‘Saint Amour’ é uma comédia das melhores safras

‘Saint Amour’ é uma comédia das melhores safras

Rodrigo Fonseca

24 Agosto 2017 | 22h22

Benoît Poelvoorde e Gérard Depardieu vivem filho e pai numa França rural em “Saint Amour”

Rodrigo Fonseca
Poucas vezes, em tempo de crise, seja financeira ou moral, a comédia amargou tempos duros quanto os que o filão enfrenta em 2017, sem emplacar um grande sucesso à altura da expectativa dos exibidores, seja no Brasil ou lá fora, inclusive em Hollywood, onde um exemplar atrás do outro da gargalhada naufragou. Entre os raros bons filmes de linha cômica que aportaram em nossas telas este ano, o mais fino (e vívido) se chama Saint AmourNa Rota do Vinho, já em cartaz em terreno nacional. Não se deixe levar pela preguiça de certas avaliações críticas: é daqueles filmes que desopilam até fígados com cirrose. Gérard Depardieu ilumina cada cena em que defende o papel de um criador de gado bonachão, viúvo, mas disposto a dar um trago na felicidade. Dirigida pela dupla Benoît Delépine e Gustave Kervern, esta produção foi uma sensação no Festival de Berlim de 2016, encerrando o evento pelo veio do riso. Na França, ele beirou 400 mil pagantes em duas semanas em cartaz no Velho Mundo.

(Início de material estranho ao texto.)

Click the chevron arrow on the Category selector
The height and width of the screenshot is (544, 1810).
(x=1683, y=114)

Com uma disposição invejável para brilhar, Depardieu injeta dor e malícia na figura de Jean, pecuarista que sai em viagem pela rota francesa dos vinhos. Sua meta é botar nos eixos seu filho beberrão, Bruno, vivido pelo belga Benoît Poelvoorde, um dos comediantes de maior prestígio popular de toda a Europa na atualidade. O Novíssimo Testamento (2015) é um de seus melhores momentos.

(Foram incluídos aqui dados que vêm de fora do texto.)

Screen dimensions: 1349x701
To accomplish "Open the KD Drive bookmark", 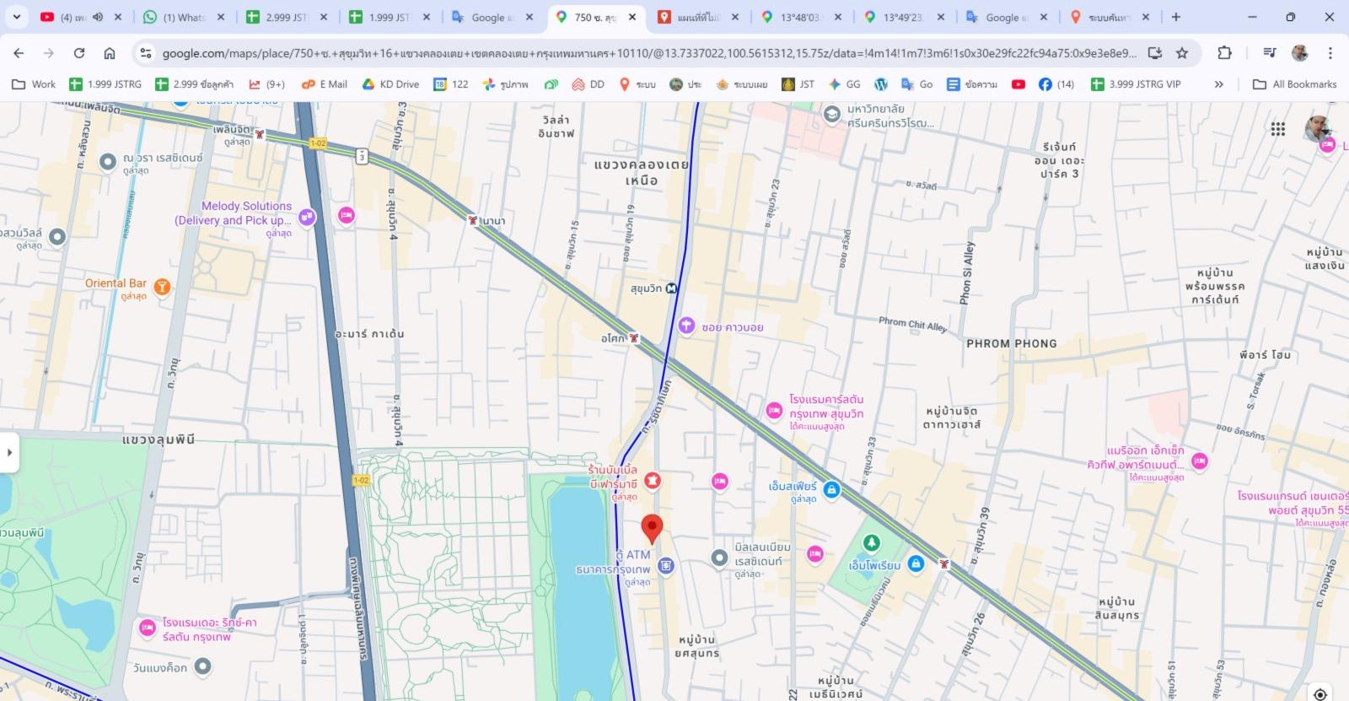I will [x=390, y=84].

Íntimos de Depardieu, a quem dirigiram em Mamute (2010), Delépine e Kervern põem o astro numa narrativa de leveza e ternura, classificada por todos na Berlinale de “fofa”, por seu olhar sobre a paternidade. A sacada do celular de Jean dá uma pontada no nosso peito, expondo o quão afiado o roteiro é, com leves toques de pornochanchada. É um olhar doce sobre uma França rural. E sobre as carências da condição masculina.